What type of account is a contra account?
A contra account is a negative account that is netted from the balance of another account on the balance sheet. The two most common contra accounts are the allowance for doubtful accounts/bad debt reserve, which is subtracted from accounts receivable, and accumulated depreciation, which is subtracted from fixed assets.
Owners’ equity for accounting and financial reporting purposes is equal to the book value of total assets less total liabilities and does not deal with any current fair market values. Also referred to as “uncollectible accounts expense.” Bad debt expense refers to the amount of uncollectible accounts receivable recorded during an accounting period. Costs that benefit a company’s current operations and are recorded as expenses of the period even though no actual expenditure has yet been made. Accrued expenses are payable in the future and are recorded through adjusting entries, with a debit to an expense account and a credit to a liability account. The recording of employee salaries for the month of December as a December expense, even though the salaries will not be paid until January, is an example of an accrued expense.
Assets, Liabilities, Equity: Comparison
A company’s EPS is a critical in financial statement analysis and stock valuation. In fact, a company’s EPS and financial analysts’ projections of future EPS are probably the most significant factors impacting a stock’s current fair market value.

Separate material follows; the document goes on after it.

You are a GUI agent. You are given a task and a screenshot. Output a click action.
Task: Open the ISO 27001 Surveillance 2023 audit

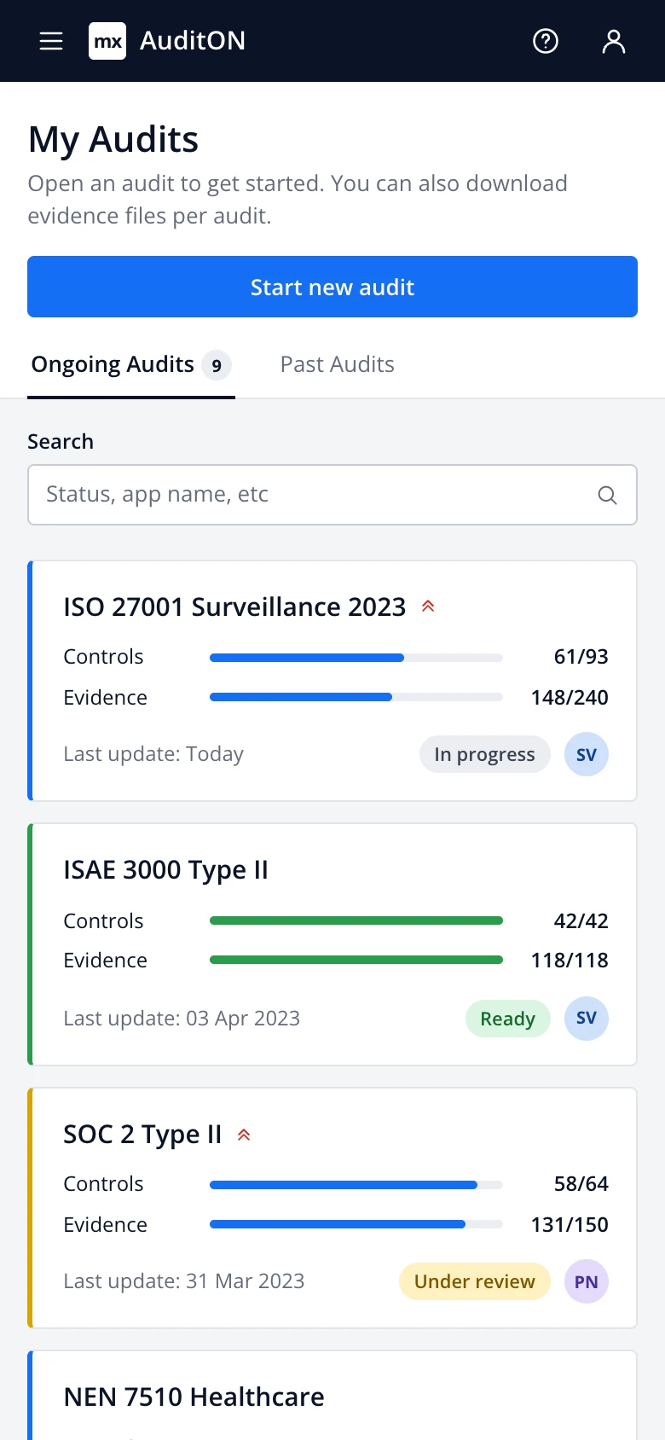234,607
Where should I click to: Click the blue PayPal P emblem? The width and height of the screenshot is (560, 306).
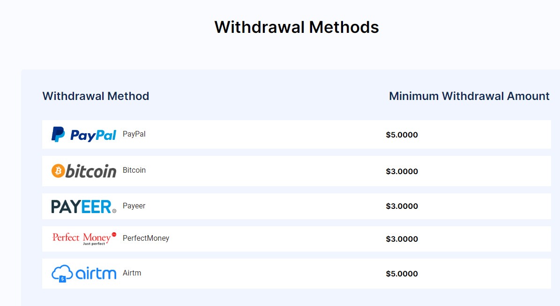(x=58, y=134)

A company’s raw materials are usually maintained in a secured storage area of a manufacturing facility and are released to production through an authorized materials requisition. The costs of acquiring and obtaining raw materials are included in raw materials inventory until transferred to WIP upon requisition and use in the production process. In a job order cost system, the costs of indirect materials put into production are actually accounted for as manufacturing overhead costs and included in WIP through overhead applications based on a predetermined overhead rate. Decisions not typically faced in the course the usual balance in a contra-expense account is a: of normal day-to-day operations. Examples might include the decision to discontinue a product line, the acceptance of a special customer order or the decision to make or buy a component part needed for a manufactured product. In making good non-routine business decisions, it is critical for management to identify and consider relevant revenues and costs and ignore information that should not impact the decision. The only relevant revenues and costs are future revenues and costs that vary among the decision alternatives, or in other words, future revenues and costs that differentiate the decision options.